Ministrowie finansów UE zgodzili się w piątek nałożyć cło (nową opłatę) w wysokości trzech euro na wszystkie małe paczki importowane do UE od 1 lipca 2026 r. Opłata ma pomóc w walce z napływem tanich towarów importowanych przez firmy takie jak Shein i Temu - informuje agencja AFP.
Decyzja zapadła miesiąc po tym, jak UE zniosła zwolnienie z cła dla paczek o wartości poniżej 150 euro (174 dolarów) importowanych bezpośrednio do konsumentów w 27 krajach UE (najczęściej za pośrednictwem chińskich platform e-commerce).
Przypomnijmy: decyzja UE o likwidacji progu zwolnienia celnego do 150 euro w praktyce oznacza to, że od 2026 roku każda przesyłka spoza Unii (nawet ta warta 3 czy 5 euro) ma podlegać cłu oraz deklaracji celnej.
Szacuje się, że w 2023 roku do UE trafiło aż 4,6 mld małych przesyłek (przede wszystkim z Chin).
Nowa opłata będzie obowiązywać tymczasowo, do czasy "wypracowania trwałych rozwiązań"
AFP informuje, że stała opłata zostanie wprowadzona tymczasowo i będzie obowiązywać do czasu, aż Unia Europejska wypracuje trwałe rozwiązanie w zakresie opodatkowania takiego importu. Agencja wylicza, że skoro w ubiegłym roku do Unii Europejskiej wjechało 4,6 miliarda takich małych paczek, to oznacza, że na obszar Wspólnoty trafia 145 paczek na sekundę (ponad 90 procent pochodzi z Chin). Bruksela spodziewa się, że liczba ta jeszcze wzrośnie.
Dodajmy, że za wprowadzeniem takich ceł/opłat opowiadali się od dawna europejscy sprzedawcy detaliczni twierdząc, że mierzą się z nieuczciwą konkurencją ze strony zagranicznych platform, takich jak AliExpress, Shein i Temu. Te ostatnie mają nie przestrzegać rygorystycznych przepisów UE dotyczących produktów - taka opinia powtarzana jest przez zwolenników zatrzymania zalewu tanich chińskich towarów.
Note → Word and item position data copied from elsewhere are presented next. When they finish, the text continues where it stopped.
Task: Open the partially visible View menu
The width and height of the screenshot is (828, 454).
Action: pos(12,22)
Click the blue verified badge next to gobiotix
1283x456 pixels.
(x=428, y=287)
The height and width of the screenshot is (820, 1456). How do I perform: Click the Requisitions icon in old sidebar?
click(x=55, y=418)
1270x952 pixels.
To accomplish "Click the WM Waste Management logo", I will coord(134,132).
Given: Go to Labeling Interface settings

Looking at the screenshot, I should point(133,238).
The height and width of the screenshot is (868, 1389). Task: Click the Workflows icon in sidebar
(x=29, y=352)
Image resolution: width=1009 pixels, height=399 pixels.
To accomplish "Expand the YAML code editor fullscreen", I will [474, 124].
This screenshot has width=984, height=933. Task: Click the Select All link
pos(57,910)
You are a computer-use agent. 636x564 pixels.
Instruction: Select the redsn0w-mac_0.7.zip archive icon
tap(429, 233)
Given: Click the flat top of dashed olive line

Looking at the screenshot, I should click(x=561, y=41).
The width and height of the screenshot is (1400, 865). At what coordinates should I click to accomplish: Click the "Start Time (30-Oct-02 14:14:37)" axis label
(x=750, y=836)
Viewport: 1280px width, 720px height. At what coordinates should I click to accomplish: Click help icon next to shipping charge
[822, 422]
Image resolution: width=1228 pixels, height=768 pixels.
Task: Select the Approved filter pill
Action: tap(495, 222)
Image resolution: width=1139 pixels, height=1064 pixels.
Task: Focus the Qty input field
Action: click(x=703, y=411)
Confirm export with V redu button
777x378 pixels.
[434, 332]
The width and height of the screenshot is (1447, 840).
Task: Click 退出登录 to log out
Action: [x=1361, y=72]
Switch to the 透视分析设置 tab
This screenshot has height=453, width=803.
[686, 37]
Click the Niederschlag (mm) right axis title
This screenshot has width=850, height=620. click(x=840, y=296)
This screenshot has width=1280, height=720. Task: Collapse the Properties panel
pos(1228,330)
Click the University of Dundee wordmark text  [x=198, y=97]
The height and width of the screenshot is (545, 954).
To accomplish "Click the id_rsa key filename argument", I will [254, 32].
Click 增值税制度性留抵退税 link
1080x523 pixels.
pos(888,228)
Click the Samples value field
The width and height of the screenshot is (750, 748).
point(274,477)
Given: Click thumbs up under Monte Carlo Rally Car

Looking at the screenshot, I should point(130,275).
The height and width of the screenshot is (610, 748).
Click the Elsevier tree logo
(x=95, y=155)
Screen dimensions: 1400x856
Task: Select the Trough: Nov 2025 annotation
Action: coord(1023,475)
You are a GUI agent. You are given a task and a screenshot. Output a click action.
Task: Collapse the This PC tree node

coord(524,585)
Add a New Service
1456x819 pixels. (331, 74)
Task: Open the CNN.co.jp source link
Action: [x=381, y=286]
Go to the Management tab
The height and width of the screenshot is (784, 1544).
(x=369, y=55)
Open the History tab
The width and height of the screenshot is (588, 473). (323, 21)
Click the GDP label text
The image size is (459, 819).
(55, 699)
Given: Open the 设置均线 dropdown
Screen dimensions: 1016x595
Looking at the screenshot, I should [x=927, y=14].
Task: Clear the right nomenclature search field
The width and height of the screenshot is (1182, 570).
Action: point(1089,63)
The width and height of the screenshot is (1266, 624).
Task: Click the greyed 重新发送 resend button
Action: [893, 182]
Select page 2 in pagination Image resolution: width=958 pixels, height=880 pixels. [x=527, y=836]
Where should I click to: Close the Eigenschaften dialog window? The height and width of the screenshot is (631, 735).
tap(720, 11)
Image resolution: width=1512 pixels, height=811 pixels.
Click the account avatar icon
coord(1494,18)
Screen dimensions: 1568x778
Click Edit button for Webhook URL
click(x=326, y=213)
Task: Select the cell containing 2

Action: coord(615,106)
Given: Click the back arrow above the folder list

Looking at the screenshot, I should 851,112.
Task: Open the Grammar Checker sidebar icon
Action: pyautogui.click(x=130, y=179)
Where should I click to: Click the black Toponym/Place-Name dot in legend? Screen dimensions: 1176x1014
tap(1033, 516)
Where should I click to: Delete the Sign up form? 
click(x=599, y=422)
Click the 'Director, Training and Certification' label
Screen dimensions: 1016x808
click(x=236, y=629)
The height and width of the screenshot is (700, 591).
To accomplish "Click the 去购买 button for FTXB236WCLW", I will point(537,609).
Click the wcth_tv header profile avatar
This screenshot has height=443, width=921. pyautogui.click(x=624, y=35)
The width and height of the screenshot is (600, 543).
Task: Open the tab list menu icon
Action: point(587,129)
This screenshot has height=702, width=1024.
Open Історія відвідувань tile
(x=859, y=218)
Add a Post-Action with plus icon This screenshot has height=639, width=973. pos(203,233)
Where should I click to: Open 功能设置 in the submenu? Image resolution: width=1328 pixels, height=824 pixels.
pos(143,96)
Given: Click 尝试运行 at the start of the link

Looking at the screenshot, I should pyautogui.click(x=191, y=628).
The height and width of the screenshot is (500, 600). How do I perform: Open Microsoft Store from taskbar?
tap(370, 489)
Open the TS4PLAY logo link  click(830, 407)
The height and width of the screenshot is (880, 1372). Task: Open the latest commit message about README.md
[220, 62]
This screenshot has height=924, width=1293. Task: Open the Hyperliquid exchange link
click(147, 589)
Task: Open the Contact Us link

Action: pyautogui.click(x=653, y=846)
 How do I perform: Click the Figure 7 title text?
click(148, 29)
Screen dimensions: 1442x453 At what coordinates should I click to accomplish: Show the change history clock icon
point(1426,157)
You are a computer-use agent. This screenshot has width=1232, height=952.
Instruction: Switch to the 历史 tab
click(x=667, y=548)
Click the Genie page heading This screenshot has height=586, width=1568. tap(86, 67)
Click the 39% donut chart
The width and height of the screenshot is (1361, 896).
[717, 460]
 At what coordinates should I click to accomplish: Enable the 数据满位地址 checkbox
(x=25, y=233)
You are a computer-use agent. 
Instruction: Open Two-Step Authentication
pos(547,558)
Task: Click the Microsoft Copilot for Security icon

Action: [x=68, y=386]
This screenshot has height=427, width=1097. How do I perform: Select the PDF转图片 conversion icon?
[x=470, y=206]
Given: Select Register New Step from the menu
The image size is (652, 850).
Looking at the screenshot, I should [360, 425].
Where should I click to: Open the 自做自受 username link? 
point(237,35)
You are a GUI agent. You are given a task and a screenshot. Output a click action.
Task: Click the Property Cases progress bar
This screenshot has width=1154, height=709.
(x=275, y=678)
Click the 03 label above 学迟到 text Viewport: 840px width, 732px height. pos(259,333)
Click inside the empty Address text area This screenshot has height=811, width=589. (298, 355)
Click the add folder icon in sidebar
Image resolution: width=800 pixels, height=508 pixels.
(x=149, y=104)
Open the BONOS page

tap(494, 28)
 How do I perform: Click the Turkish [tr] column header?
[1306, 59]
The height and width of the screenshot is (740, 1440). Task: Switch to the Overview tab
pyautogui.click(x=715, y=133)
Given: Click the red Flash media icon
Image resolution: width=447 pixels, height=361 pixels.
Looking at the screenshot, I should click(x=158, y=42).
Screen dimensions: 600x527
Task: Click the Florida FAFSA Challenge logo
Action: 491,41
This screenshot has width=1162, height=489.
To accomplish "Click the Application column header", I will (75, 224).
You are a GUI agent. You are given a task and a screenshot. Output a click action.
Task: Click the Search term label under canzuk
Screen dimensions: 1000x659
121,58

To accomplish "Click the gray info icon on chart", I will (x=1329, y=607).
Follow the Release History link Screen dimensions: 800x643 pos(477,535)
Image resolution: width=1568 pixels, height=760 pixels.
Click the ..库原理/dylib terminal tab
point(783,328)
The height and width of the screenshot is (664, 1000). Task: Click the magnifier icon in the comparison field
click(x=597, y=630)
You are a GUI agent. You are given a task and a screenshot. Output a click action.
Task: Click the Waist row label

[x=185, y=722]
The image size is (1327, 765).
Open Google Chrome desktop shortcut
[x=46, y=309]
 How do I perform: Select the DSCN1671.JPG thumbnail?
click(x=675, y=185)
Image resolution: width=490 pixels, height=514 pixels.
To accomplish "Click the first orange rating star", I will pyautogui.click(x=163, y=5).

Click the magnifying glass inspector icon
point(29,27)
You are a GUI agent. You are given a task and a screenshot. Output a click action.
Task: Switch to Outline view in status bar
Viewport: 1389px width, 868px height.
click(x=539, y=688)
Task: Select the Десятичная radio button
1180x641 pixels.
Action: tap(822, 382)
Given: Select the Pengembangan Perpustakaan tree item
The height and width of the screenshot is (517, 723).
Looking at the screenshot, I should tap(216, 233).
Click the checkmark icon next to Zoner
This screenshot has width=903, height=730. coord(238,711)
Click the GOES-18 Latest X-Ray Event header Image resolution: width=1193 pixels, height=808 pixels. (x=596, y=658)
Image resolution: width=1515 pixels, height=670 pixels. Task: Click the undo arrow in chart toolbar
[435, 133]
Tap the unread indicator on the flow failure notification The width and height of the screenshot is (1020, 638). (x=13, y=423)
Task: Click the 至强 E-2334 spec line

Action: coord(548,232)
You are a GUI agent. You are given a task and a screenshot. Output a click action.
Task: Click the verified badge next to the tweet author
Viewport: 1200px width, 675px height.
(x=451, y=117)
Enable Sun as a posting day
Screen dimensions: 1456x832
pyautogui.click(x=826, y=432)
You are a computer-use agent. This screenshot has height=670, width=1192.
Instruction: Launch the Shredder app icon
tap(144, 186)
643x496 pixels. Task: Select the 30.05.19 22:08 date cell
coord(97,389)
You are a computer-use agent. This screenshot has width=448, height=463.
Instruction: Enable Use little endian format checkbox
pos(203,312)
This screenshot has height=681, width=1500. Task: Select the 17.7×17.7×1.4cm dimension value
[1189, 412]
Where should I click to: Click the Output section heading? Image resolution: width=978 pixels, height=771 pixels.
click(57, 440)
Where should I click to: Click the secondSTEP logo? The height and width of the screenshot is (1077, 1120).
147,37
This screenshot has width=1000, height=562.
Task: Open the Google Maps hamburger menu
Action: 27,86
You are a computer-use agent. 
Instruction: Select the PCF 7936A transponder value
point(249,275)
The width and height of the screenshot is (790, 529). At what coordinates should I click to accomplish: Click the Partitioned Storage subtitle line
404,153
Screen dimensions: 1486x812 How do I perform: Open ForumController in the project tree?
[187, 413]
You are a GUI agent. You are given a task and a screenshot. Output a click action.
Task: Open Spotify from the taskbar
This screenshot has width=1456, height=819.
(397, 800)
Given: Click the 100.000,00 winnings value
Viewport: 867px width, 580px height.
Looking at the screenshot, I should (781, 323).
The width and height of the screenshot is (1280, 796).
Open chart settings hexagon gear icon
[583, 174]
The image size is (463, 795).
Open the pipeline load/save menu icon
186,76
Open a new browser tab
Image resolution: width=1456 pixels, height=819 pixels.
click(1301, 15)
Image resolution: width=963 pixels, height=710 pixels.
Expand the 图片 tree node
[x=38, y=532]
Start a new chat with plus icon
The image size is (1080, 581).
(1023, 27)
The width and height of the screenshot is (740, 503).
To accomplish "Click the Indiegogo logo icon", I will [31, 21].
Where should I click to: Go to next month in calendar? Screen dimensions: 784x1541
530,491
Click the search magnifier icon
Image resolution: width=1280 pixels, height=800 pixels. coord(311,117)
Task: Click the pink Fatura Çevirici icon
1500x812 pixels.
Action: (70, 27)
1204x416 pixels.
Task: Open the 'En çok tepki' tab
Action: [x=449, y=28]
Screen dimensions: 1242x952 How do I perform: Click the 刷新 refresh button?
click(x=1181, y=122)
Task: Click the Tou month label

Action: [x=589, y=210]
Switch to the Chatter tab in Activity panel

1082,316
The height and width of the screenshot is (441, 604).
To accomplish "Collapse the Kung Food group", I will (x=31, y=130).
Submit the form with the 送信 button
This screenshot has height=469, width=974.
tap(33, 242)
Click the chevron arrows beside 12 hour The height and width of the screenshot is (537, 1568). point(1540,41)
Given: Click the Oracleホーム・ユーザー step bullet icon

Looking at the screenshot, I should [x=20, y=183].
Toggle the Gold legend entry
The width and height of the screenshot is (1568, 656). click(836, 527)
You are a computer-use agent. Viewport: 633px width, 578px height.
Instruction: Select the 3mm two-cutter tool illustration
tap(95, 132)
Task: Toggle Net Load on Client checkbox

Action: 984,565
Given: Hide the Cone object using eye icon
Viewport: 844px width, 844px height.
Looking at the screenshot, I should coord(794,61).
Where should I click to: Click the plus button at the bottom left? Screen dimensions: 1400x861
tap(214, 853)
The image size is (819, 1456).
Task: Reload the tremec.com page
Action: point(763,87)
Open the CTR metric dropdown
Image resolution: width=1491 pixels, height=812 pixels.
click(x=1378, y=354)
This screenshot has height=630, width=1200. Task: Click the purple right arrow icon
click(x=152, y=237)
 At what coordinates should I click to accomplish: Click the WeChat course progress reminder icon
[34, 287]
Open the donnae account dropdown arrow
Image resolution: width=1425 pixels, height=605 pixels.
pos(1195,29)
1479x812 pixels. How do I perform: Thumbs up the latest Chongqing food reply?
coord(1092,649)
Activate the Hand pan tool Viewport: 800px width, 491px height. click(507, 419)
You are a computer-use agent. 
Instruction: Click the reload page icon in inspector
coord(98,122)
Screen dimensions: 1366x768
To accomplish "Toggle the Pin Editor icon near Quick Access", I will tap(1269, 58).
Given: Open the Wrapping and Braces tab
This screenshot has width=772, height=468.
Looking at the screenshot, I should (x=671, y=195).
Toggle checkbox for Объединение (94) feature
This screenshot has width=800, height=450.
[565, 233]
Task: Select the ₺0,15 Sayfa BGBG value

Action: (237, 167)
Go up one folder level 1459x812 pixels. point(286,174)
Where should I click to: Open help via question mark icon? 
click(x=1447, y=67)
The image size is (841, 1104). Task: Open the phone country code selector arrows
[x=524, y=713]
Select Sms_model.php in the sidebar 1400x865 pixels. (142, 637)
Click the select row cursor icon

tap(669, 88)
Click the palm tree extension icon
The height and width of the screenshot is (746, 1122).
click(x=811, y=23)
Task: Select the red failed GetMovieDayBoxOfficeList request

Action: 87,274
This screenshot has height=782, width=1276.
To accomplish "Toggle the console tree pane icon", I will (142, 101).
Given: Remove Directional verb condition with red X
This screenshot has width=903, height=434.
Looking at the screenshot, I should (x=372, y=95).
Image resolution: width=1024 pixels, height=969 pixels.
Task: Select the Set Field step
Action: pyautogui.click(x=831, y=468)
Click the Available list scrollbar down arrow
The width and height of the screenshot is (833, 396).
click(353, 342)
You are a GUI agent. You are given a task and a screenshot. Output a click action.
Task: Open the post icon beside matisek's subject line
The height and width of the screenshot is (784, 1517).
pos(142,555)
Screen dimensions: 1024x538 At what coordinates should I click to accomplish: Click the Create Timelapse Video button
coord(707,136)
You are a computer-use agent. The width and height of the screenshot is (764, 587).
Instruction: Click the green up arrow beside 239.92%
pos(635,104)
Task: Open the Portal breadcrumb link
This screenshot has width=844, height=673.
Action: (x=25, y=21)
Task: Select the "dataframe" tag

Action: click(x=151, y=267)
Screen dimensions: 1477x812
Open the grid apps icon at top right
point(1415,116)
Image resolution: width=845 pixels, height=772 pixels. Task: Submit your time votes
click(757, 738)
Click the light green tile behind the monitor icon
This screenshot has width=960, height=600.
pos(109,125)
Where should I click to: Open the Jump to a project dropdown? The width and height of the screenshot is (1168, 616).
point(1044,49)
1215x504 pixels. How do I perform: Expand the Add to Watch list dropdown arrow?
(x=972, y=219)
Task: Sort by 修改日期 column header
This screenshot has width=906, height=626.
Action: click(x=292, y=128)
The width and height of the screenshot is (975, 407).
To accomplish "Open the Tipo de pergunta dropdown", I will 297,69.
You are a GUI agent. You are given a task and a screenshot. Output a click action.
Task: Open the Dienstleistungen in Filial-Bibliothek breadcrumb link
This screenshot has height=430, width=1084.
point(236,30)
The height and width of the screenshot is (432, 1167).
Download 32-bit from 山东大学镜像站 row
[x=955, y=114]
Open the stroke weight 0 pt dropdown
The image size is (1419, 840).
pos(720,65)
Francja nalegała na obłożenie opłatą małych paczek spoza UE
Nałożenie ceł na paczki z Chin było forsowane szczególnie przez Francję. Komentatorzy zwracają uwagę, że Francja nadała tej sprawie priorytet, biorąc pod uwagę około 800 milionów takich paczek wysłanych do kraju w zeszłym roku i silną presję wewnętrzną, aby podjąć działania zaradcze.
Francuski minister finansów Roland Lescure z zadowoleniem przyjął zapowiedź nowej taryfy, jako "ogromne zwycięstwo Unii Europejskiej". "Europa podejmuje konkretne kroki w celu ochrony swojego jednolitego rynku, konsumentów i suwerenności" - powiedział francuski minister.